Think of data as the new uranium rather than the new oil – and treat it like it’s toxic

In May 2017, The Economist famously ran with a front-page headline proclaiming that “The world’s most valuable resource is no longer oil, but data.” It focused on big tech’s collection and use of data and argued that the data economy demands a new approach to antitrust rules.

I agree with the idea that data is now about the world’s most valuable resource, but would suggest that it is more like uranium. It has power and energy, but too much of it can be potentially explosive. Indeed, thinking about data as if it were like uranium, might be a good way to approach data protection.

Handling data

You would not expect your staff to handle uranium without caution or without the right protective gear. Nobody treats nuclear fuels the way that Homer Simpson does! Likewise, you need to educate your staff to handle data with equal care and need to equip them with the tools that they need to do so. 

Numerous studies have found that the greatest data protection threat to a business is the one that walks out of the business at the end of each day – your staff. The insider threat, as it is known, outweighs all others.

If your staff was handling nuclear fuel, you’d expect them to do so with the utmost care. But with data, even after extensive education and training programs, the temptation can be to take short cuts or overlook the proper procedures. For this reason, ease of use (making it as easy to do the right thing as it is to do anything else) is as important in security terms as functionality.

The problem is that the cybersecurity arena is exceedingly fragmented, and we are typically expected to understand how to use a number of different tools.

Thankfully, organisations like Lenovo are focusing on exactly this challenge, bringing a selection of best-of-breed security tools from the likes of Intel and Microsoft together into a single integrated portfolio called ThinkShield and making it easy to use.

Unfortunately, the reality is that you can’t always trust users to know the right thing to do. Nor can you oversee their every move. But with ThinkShield, you not only get comprehensive and customisable end-to-end IT security that you can trust to significantly reduce the risk of being compromised, but it’s also in a package that is easy for users to understand and use. It means less business interruption for your staff and less work for your IT admins.

Data concentration

Much of the focus in The Economist was on how much data certain players were collecting and the risks that go with this.

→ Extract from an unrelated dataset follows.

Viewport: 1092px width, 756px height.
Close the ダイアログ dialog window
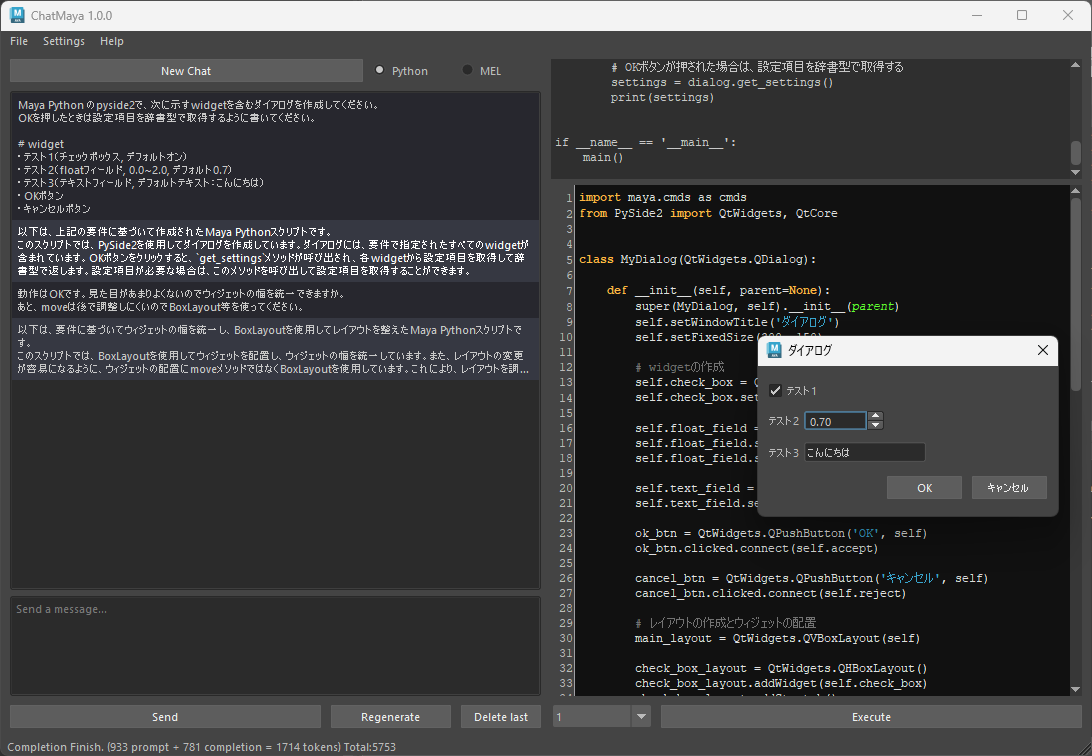click(1043, 350)
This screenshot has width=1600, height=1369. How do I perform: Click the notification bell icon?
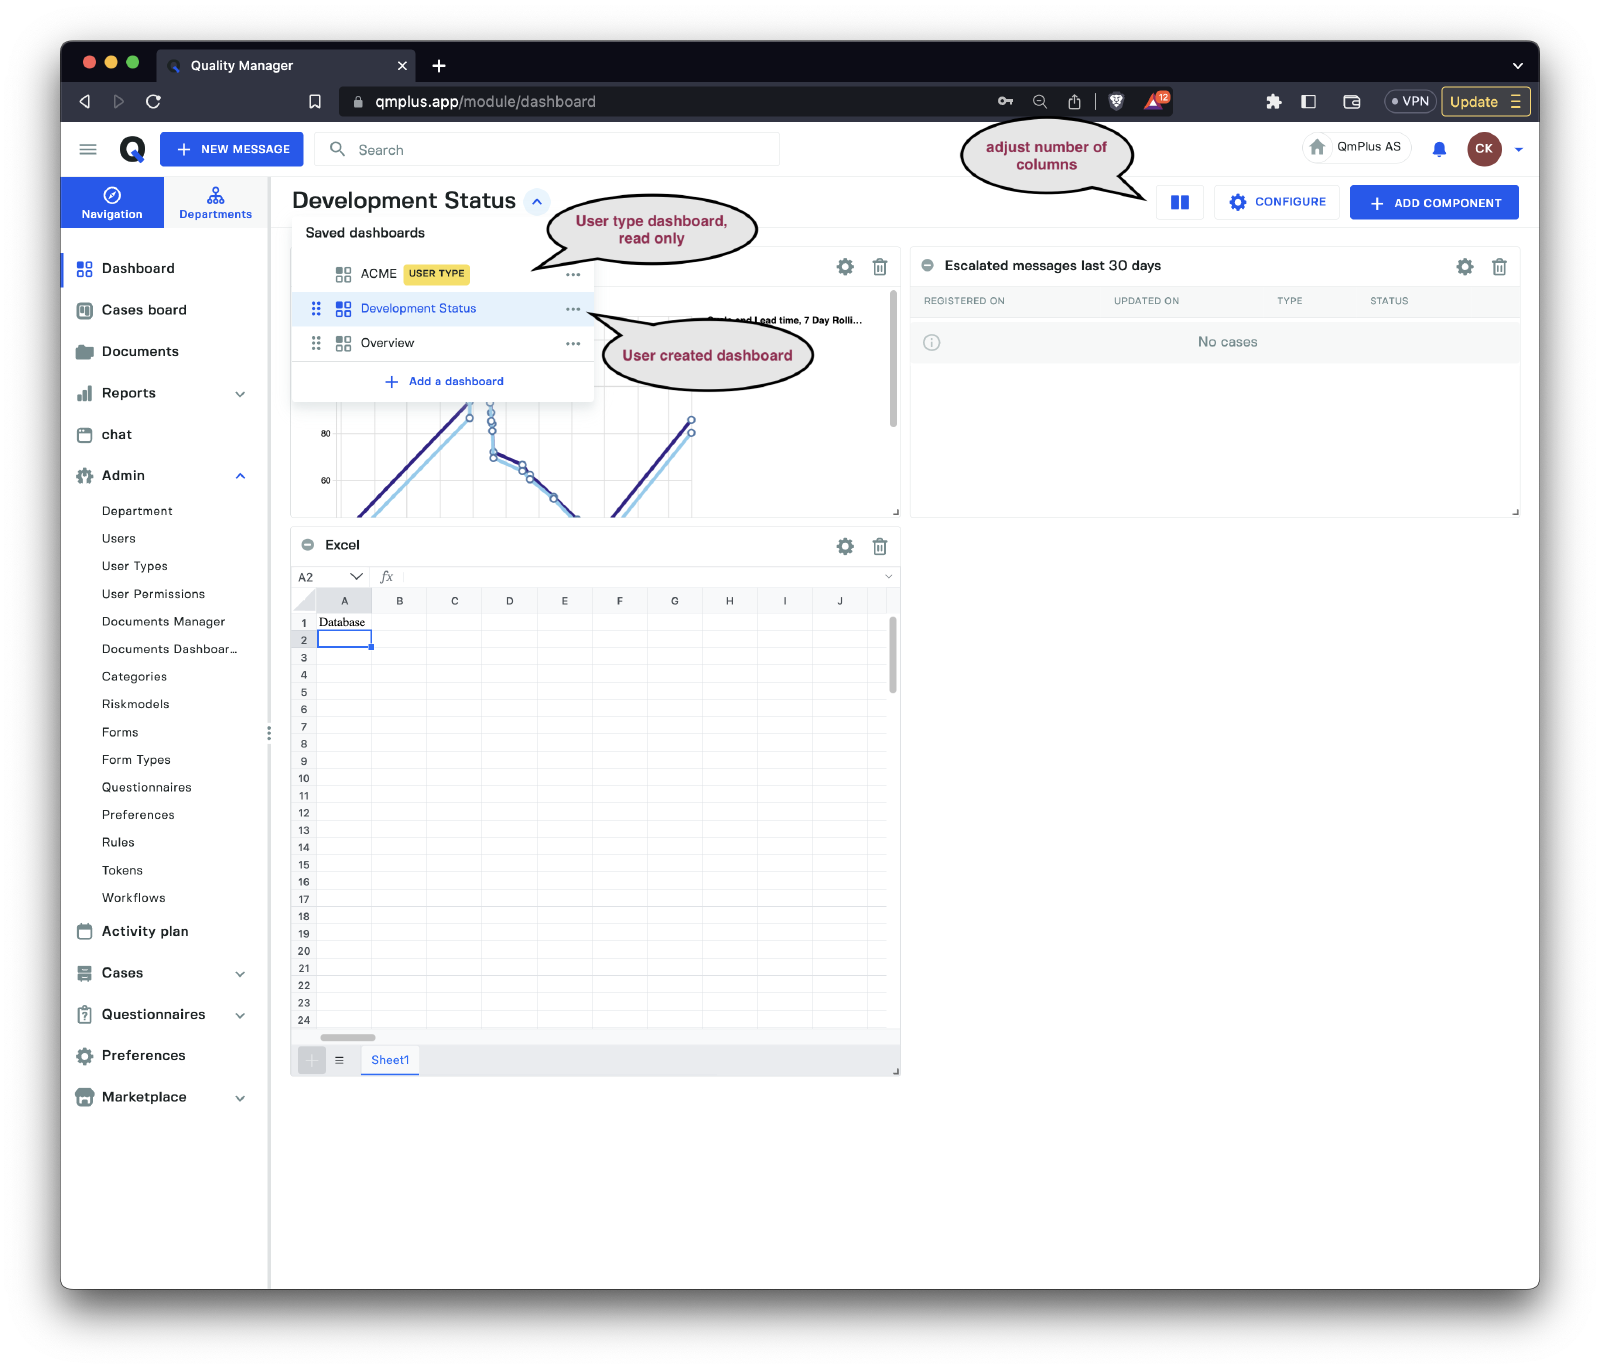1439,149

It argued that new antitrust rules were needed to address the concentration of data and of power in the hands of a few giant players. 

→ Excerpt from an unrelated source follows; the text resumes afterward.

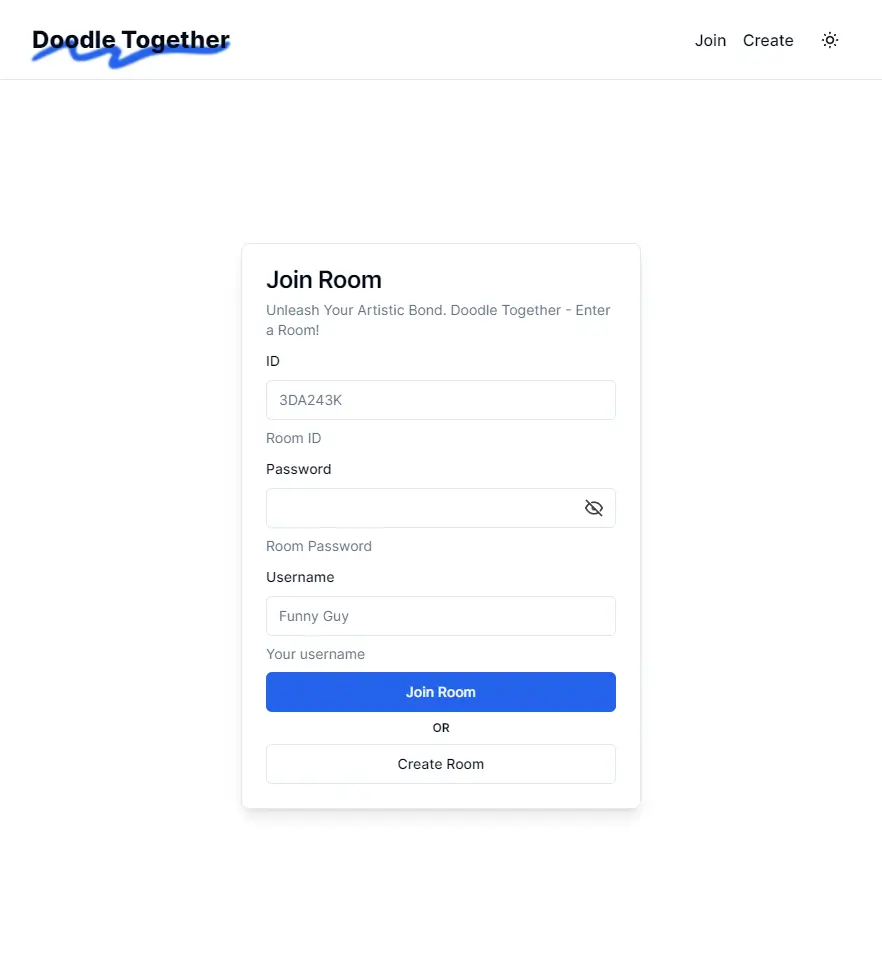This screenshot has width=882, height=971.
Task: Click the Unleash Your Artistic Bond description
Action: tap(439, 320)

Again, this makes data far more like uranium than oil – after all nuclear fuels are relatively safe in small quantities. It is only once you have a critical mass that it becomes potentially explosive.

In a recent interview, Edward Snowden suggested that GDPR had been a step in the right direction, but that the real threat came not from data protection, but from data concentration.
Elizabeth Warren’s threats to break up some of the tech giants may never happen, but further regulation both in the EU and the US is most likely and will focus on ensuring nuclear safety in the digital economy.

Cyber response

Anyone in the nuclear industry will be familiar with scenario planning and simulation exercises. They run regular drills to train staff on how to deal with catastrophes such as leakage of nuclear waste. Few firms realise that GDPR mandates the need for “a process for regularly testing, assessing and evaluating the effectiveness of technical and organisational measures for ensuring the security of the processing.” In other words, if you don’t run do scenario planning or run simulation exercises to test how you’d respond to a data breach, then you’re not GDPR compliant.

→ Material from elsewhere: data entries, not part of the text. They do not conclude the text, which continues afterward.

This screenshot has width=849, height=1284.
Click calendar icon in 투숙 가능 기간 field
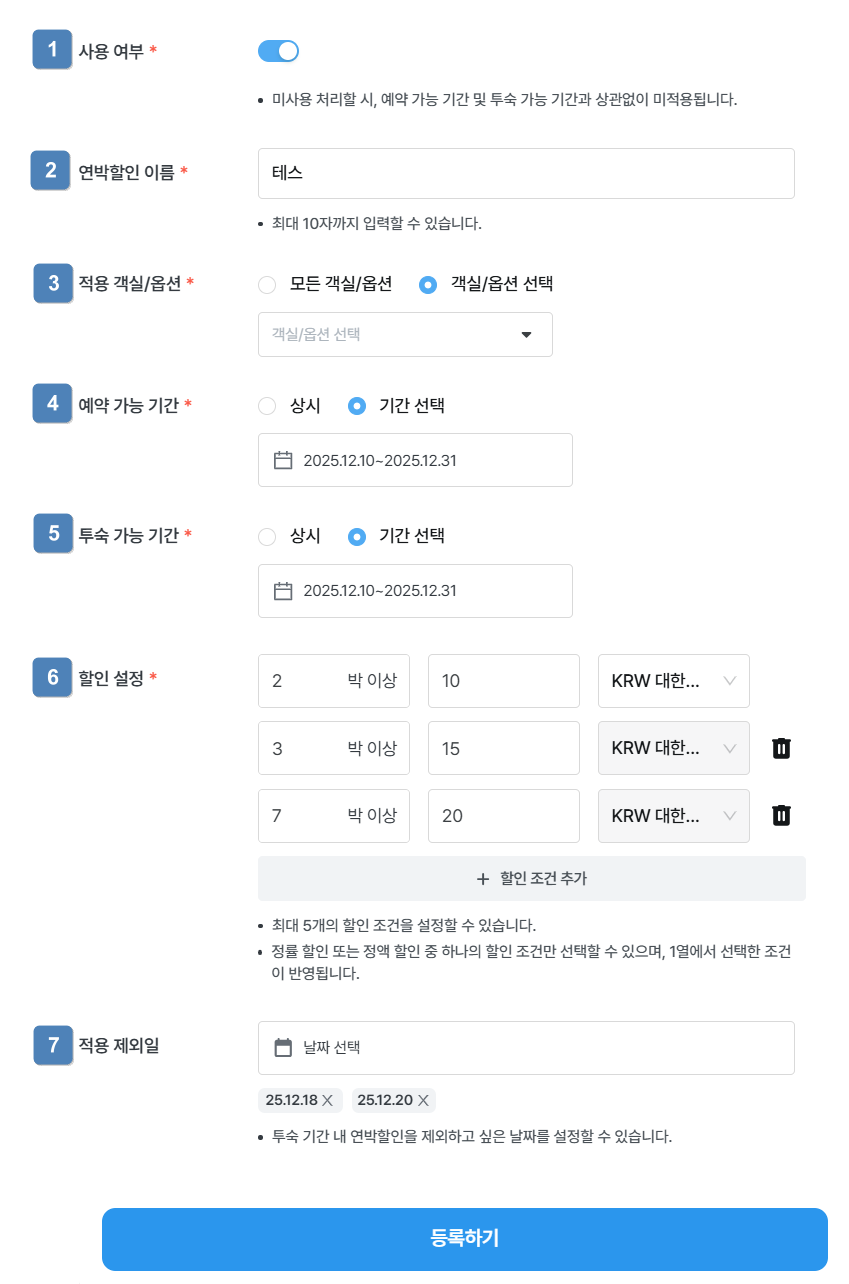(283, 591)
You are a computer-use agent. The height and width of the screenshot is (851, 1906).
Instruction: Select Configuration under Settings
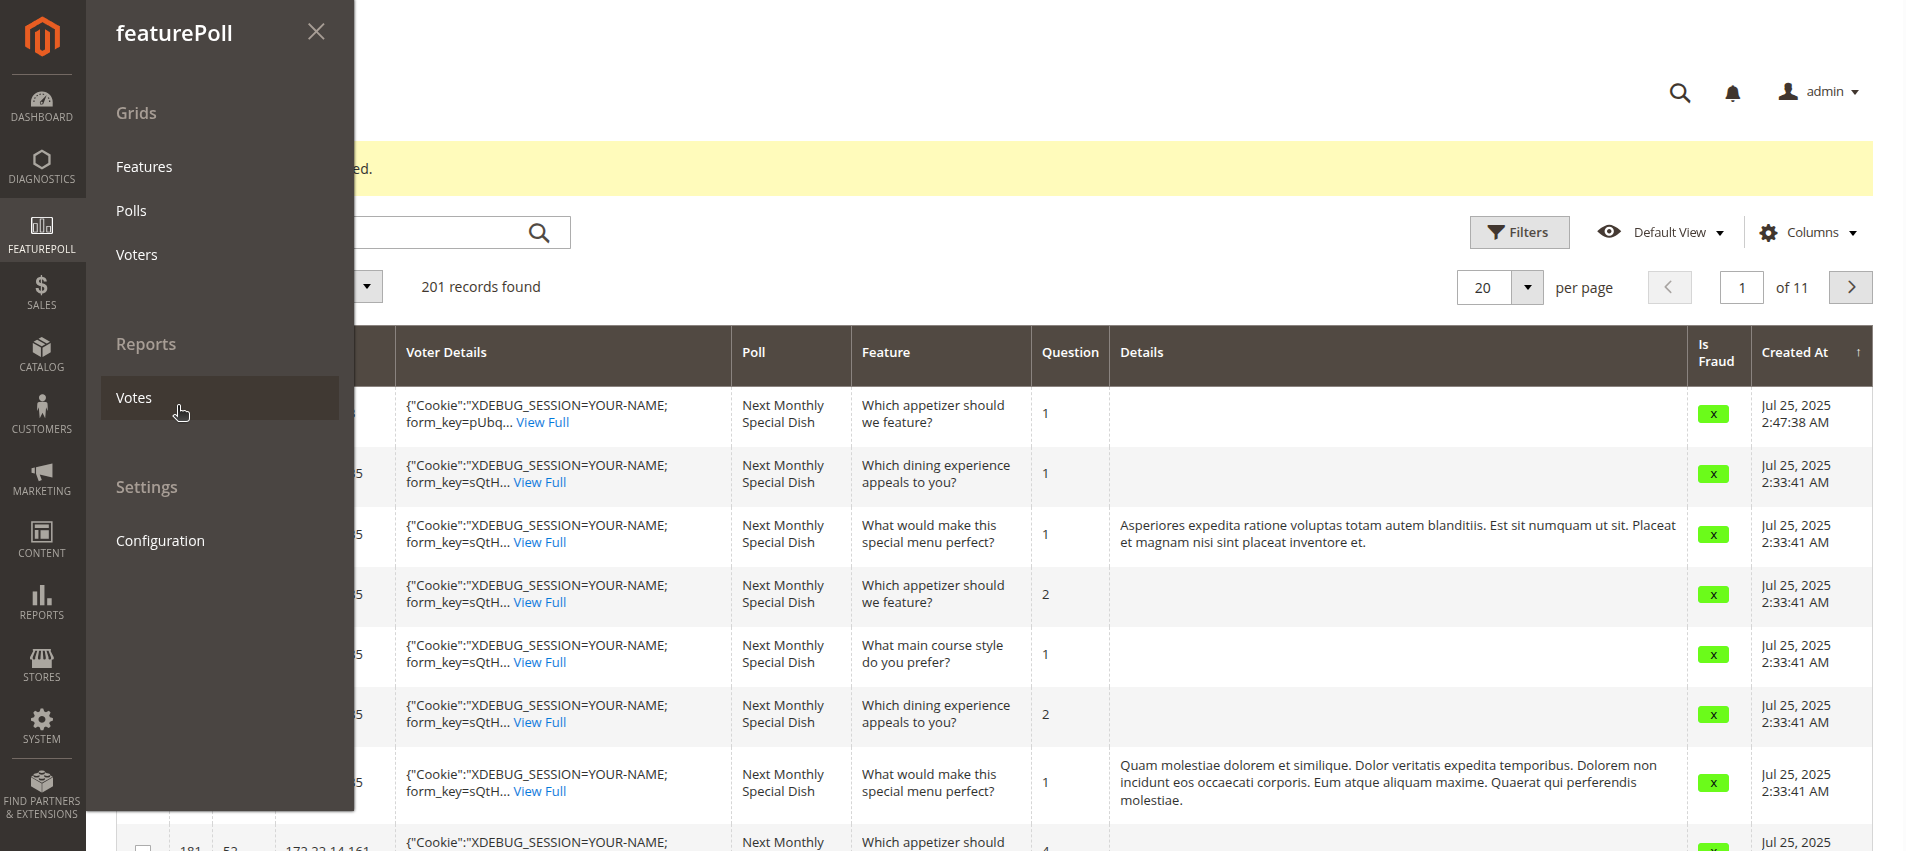point(160,541)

Obviously, most organisations have in-house information security teams, just as they have legal and PR teams, but when a breach does occur your in-house teams are going to need help – they’re unlikely to have the specialist skills to deal with everything. As a result it is best to work with specialists – my latest venture, The Crisis Team, is a good example – that work alongside your internal teams offering world-leading expertise. After all, when things get serious, you don’t want the B team.

It is also worth including letting these experts support your scenario planning and simulation exercises. It will leverage their expertise and ensure that you develop a mutual understanding and are able to practice working together – something that will come in handy if or when the worst does occur.

Considering all of this, maybe treating your data as if it is toxic, and as if it were uranium, might be a good approach.